A IMPORTÂNCIA DOS ESTUDOS EXEGÉTICOS E A DICOTOMIA COM A VIDA DE FÉ




Airton Williams Artigos 02/11/2015

O estudo da Bíblia tem sofrido nos últimos anos um descaso, até então, sem precedentes. Desde a Reforma Protestante que se tem dado atenção em especial ao texto em si, procurando compreendê-lo a fim de melhor explicá-lo. Foi abandonada, ali, a exegese do “quadruplo sentido das Escrituras”, que tornava os resultados interpretativos muito subjetivos, e passou-se a valorizar o “sensus litteralis”, ou sentido literal, que procurava ouvir a mensagem objetiva do texto.

Desde então, nestes últimos quatro séculos, tem sido a ênfase dos estudos bíblicos esta busca pelo sentido primário, aquele que o autor do texto pretendia. Assim, a exegese avançou muito em seus estudos textuais, históricos, literários e filológicos.

No entanto, nossa geração tem abandonado, paulatinamente, estas ênfases e tem valorizado e praticado uma espécie de leitura mística das Sagradas Escrituras.
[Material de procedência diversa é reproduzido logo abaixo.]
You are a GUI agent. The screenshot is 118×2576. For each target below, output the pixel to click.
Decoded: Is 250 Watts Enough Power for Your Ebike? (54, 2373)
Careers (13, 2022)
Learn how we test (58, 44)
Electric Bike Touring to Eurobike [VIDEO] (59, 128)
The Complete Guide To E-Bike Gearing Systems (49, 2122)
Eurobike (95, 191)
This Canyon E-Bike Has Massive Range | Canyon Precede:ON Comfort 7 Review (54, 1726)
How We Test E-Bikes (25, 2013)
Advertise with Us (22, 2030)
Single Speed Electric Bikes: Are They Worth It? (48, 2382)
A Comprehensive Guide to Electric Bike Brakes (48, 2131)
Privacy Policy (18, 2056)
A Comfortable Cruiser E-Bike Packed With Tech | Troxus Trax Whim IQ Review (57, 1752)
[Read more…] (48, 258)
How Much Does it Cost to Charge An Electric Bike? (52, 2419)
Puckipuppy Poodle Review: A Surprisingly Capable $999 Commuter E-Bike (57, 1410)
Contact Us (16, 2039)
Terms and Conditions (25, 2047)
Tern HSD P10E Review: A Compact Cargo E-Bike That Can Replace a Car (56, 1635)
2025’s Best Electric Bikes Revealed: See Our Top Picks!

Tal leitura se pauta, acima de tudo, pela alegorização do que lê, procurando encontrar sentidos “ocultos” e “profundos” para além do próprio texto. Como resultado, se tem caído em explicações textuais estranhas, e até mesmo bizarras, à intenção do autor.

Quando olhamos para a proposta da Reforma Protestante, baseada no método Histórico-Gramatical, e vemos os esforços posteriores da igreja reformada em se aperfeiçoar a exegese bíblica (e.g o Método Histórico-Crítico), nos perguntamos, inevitavelmente: onde erramos? O que aconteceu para que todo esforço por uma exegese fiel à mensagem do texto fosse ignorada pela igreja cristã subseqüente à Reforma? Creio que alguns fatores contribuíram fortemente para este afastamento de uma exegese responsável e comprometida com a mensagem pretendida pelo escritor sagrado.
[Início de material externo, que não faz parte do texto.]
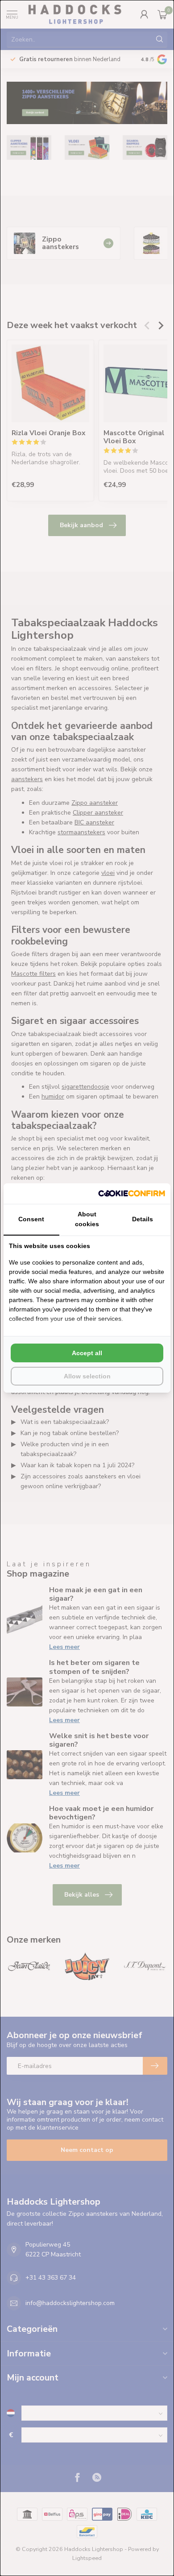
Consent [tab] (31, 1219)
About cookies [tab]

Por meio de minha vivência como pastor e professor de exegese bíblica, tenho observado que o primeiro ponto de afastamento entre uma exegese fiel e uma interpretação falsa das Escrituras se dá em função do avanço acadêmico dos estudos exegéticos. Por mais paradoxal que isto pareça, com o avanço dos estudos exegéticos a Bíblia foi se tornando um estranho nas mãos do povo, a tal ponto que as ferramentas adquiridas para uma melhor compreensão da mesma acabaram se tornando armas apontadas contra aqueles que se arriscavam a interpretá-la. Assim, as pessoas começaram a se intimidar diante daquilo que deveria ser uma ferramenta, e porque se tornou uma arma começaram a rejeitá-la.
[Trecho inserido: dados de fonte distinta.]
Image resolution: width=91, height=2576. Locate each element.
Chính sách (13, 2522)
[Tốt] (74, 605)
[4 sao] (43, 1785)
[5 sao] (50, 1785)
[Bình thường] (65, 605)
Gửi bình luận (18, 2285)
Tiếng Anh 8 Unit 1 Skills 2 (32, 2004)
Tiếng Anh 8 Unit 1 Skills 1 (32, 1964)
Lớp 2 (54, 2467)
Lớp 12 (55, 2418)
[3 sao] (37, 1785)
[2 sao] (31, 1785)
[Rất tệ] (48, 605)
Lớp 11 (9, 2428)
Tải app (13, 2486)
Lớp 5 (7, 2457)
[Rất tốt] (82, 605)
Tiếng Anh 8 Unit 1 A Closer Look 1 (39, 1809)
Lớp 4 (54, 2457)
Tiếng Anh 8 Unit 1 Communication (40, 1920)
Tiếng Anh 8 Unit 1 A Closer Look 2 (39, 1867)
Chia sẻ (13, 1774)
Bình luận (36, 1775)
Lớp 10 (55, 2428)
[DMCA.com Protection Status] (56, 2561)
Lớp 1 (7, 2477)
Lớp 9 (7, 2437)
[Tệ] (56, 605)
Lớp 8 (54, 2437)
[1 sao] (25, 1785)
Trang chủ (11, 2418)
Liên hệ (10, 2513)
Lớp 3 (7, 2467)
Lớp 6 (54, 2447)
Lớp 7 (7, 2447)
Se não bastasse a exegese se tornar uma estranha no meio do povo de Deus, os resultados propostos (principalmente pela exegese liberal das Escrituras) passaram a assustar os crentes piedosos, que de forma genuína amam ao Senhor. Assim, os resultados advindos da exegese passaram a intimidar os leitores da Bíblia. No início, a intenção era que estes estudos abalizados produzissem um profundamento da fé desvendando algumas das inúmeras dificuldades interpretativas da Bíblia. Entretanto, o que se viu foram resultados extremamente áridos. Literalmente, se caiu no perigo que o apóstolo Paulo já havia advertido na Segunda Carta aos Coríntios, cap. 3.6: “O qual nos habilitou para sermos ministros de uma nova aliança, não da letra, mas do espírito; porque a letra mata, mas o espírito vivifica”.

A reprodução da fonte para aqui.